**Pixel coordinate grounding data**
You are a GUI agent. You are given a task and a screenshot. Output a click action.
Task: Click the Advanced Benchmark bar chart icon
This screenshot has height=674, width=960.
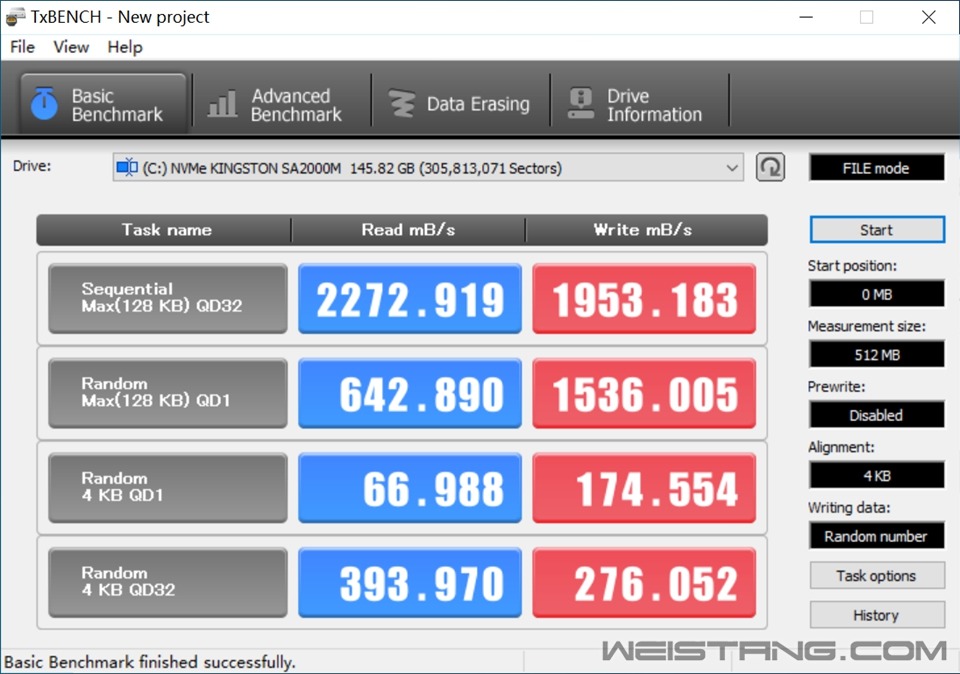pos(222,104)
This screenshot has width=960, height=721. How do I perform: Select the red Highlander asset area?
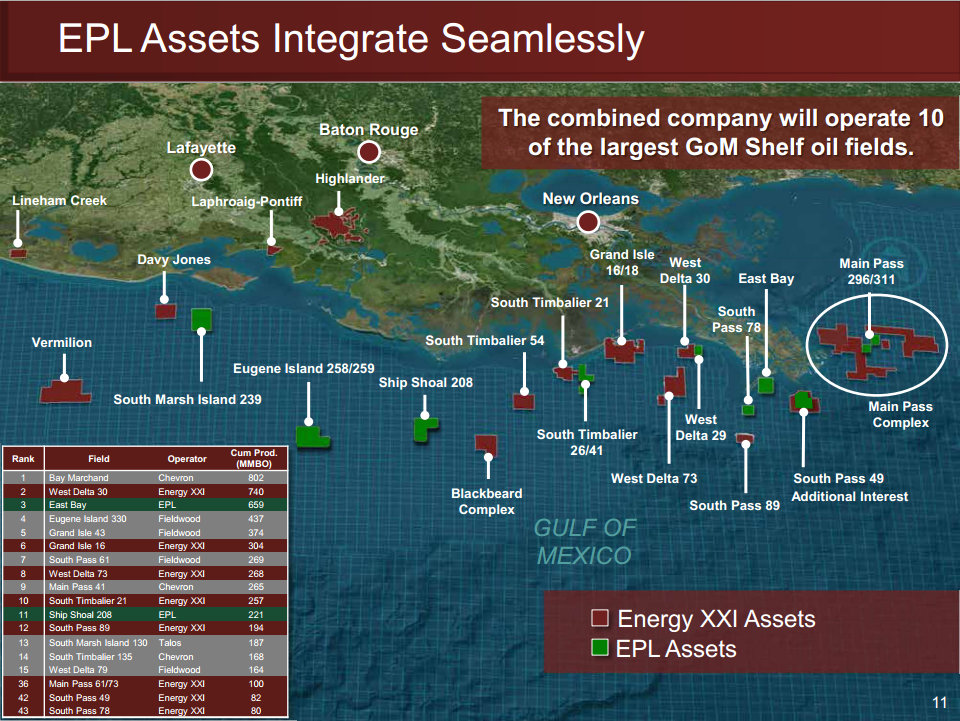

**Try it**
From the records given above, reproduce all text exactly and exclude each picture.

**Exercise output**
You are a GUI agent. You are given a task and a screenshot. Output a click action.
Task: Click the Advanced Benchmark bar chart icon
This screenshot has height=674, width=960.
pos(222,104)
This screenshot has width=960, height=721. How do I perform: Select the red Highlander asset area?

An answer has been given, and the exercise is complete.